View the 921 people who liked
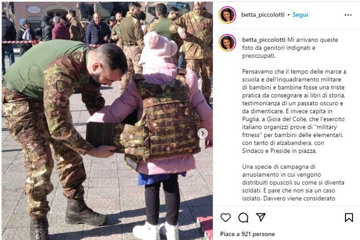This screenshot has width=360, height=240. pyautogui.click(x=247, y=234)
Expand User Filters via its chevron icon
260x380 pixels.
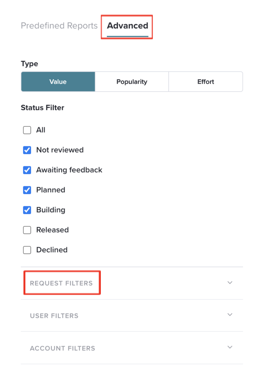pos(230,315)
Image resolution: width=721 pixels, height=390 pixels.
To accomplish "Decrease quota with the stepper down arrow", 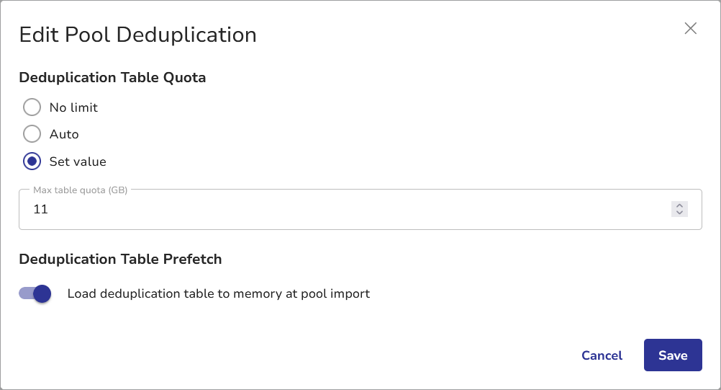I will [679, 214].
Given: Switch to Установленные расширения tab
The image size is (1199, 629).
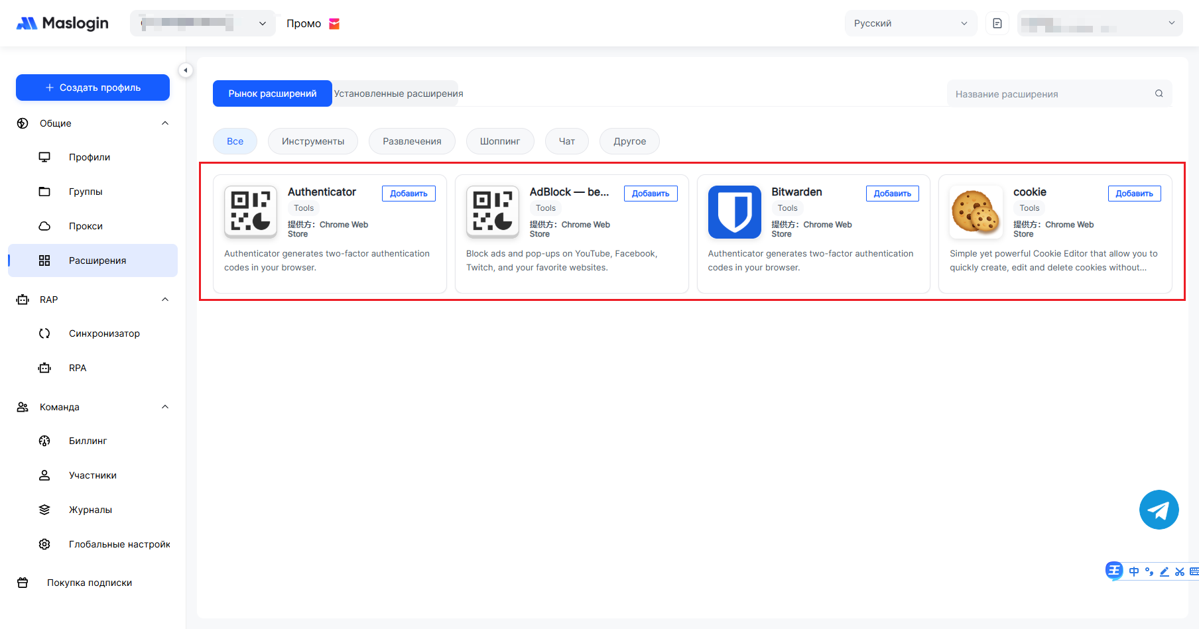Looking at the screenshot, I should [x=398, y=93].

- Try it
Please transcribe exactly the lines from the one that contains "Given: Switch to Установленные расширения tab" through the closing line of the entries, with no pictures.

- Answer to this task
Given: Switch to Установленные расширения tab
The image size is (1199, 629).
Looking at the screenshot, I should [x=398, y=93].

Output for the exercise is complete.